Stored data:
BEGIN
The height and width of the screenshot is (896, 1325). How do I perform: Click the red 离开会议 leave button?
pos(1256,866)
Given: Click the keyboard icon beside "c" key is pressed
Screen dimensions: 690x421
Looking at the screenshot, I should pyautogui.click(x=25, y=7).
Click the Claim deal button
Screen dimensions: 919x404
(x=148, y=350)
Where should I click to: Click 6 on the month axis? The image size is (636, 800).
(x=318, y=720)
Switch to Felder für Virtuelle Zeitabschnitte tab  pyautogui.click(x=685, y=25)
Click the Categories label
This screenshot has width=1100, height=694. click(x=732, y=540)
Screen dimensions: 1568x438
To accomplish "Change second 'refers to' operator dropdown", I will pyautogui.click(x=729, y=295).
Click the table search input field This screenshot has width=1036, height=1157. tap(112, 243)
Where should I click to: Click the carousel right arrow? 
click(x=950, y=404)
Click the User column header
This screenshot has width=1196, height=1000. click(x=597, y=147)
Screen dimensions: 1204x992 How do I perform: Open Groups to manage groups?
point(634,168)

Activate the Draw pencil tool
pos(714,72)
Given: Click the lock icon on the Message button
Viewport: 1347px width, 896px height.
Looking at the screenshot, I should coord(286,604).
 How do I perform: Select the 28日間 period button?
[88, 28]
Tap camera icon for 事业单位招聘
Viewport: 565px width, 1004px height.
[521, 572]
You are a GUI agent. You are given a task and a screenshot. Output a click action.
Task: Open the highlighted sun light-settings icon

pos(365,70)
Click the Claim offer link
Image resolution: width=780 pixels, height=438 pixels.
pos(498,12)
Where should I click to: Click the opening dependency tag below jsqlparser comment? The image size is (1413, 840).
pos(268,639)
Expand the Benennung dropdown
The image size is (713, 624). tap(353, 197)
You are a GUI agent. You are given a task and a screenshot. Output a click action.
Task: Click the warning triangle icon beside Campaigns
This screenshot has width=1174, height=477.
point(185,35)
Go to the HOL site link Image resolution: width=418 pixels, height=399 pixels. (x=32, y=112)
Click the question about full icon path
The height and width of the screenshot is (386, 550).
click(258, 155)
END
Work required:
Copy the listing above word for word, taking only the stretch from the line containing "Given: Click the keyboard" through the line containing "Click the table", with both of those lines included.

Correct answer:
Given: Click the keyboard icon beside "c" key is pressed
Screen dimensions: 690x421
Looking at the screenshot, I should pyautogui.click(x=25, y=7).
Click the Claim deal button
Screen dimensions: 919x404
(x=148, y=350)
Where should I click to: Click 6 on the month axis? The image size is (636, 800).
(x=318, y=720)
Switch to Felder für Virtuelle Zeitabschnitte tab  pyautogui.click(x=685, y=25)
Click the Categories label
This screenshot has width=1100, height=694. click(x=732, y=540)
Screen dimensions: 1568x438
To accomplish "Change second 'refers to' operator dropdown", I will pyautogui.click(x=729, y=295).
Click the table search input field This screenshot has width=1036, height=1157. tap(112, 243)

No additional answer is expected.